For the foreseeable future, Cisco's customers (and sales teams) will need to understand three markedly different software licensing models for voice and UC products; DLU; UCL; CUWL. As such, Cisco will be challenged with the task of communicating just how UCL works in relation to DLU and CUWL in order to minimize market confusion.
Bottom Line--The new UCM UCL model looks to be either less expensive or cost neutral when compared with the old DLU model. For the majority of users with IP or SIP devices, UCL will be cheaper. Analog device licenses are much less expensive as are adjunct licenses for users with more than 1 device.
On face value, messaging costs for Unity and Unity Connection user licensing are higher.

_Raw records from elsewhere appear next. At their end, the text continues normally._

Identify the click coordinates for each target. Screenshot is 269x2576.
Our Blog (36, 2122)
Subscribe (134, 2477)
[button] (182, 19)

But again, once server licenses are factored in, the overall user costs appear to be generally lower or in some cases only modestly higher. As always, customers will need to do their financial due diligence to understand the actual cost impacts.
In addition, potential Cisco customers will also need to assess their current and future UC requirements to determine if UCL or CUWL makes the most sense. Keep in mind that if you buy UCL today and want to upgrade to CUWL later, you'll pay a license upgrade fee to do it (the upgrade fee is the cost difference between the UCL and CUWL licenses with the same discounts applied at time of original purchase).
In conclusion, creating a universal model that covers all products, makes financial sense, and is easily understood is no easy feat. Actually, for companies with deep and diverse product portfolios like Cisco, I think it's impossible.
Make no mistake--good software licensing models need to be flexible to accommodate new products and adjust as older technology retires (I would like to see UCL include the Express and UCC Enterprise products).
While there is still work to do, I believe Cisco has taken a positive step to make their voice and UC licensing simpler, easier to understand, and is clearly going in the right direction with User Connect Licensing.